Print exactly the lines below between the line holding "Task: Bookmark this tweet" and the line holding "Task: Click root", inclusive, and nothing more.
===== Data
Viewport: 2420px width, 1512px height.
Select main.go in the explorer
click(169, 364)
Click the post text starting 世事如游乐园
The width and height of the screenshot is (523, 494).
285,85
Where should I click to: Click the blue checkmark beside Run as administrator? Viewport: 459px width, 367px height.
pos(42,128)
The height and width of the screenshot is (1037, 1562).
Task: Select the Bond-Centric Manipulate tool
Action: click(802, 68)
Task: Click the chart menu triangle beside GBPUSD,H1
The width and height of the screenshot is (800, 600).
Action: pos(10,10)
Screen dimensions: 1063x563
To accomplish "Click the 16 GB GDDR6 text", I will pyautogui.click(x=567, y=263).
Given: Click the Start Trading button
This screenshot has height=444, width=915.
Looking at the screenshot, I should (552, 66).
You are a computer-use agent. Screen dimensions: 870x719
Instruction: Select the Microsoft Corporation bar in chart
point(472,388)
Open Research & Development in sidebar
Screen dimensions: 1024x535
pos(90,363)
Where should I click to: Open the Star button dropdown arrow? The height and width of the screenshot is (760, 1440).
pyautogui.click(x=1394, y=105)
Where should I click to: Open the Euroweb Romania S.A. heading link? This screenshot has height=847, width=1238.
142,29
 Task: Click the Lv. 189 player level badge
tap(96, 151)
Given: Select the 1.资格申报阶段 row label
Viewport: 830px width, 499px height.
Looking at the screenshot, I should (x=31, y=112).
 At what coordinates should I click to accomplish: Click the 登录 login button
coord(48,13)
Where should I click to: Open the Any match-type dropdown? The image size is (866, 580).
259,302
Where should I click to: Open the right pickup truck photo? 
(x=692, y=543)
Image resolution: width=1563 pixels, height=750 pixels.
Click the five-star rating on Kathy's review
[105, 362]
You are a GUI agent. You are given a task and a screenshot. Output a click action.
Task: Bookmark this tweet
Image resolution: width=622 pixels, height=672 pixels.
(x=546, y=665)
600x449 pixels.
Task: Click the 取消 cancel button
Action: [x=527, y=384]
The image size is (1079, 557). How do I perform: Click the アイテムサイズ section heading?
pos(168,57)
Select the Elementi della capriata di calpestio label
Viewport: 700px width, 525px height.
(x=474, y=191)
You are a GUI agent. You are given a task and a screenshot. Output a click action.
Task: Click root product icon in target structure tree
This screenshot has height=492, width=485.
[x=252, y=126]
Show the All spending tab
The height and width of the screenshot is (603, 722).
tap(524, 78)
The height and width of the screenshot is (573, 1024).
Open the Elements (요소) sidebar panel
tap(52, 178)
==========
**Final answer**
Task: Bookmark this tweet
Image resolution: width=622 pixels, height=672 pixels.
(x=546, y=665)
600x449 pixels.
Task: Click the 取消 cancel button
Action: [x=527, y=384]
The image size is (1079, 557). How do I perform: Click the アイテムサイズ section heading?
pos(168,57)
Select the Elementi della capriata di calpestio label
Viewport: 700px width, 525px height.
(x=474, y=191)
You are a GUI agent. You are given a task and a screenshot. Output a click action.
Task: Click root product icon in target structure tree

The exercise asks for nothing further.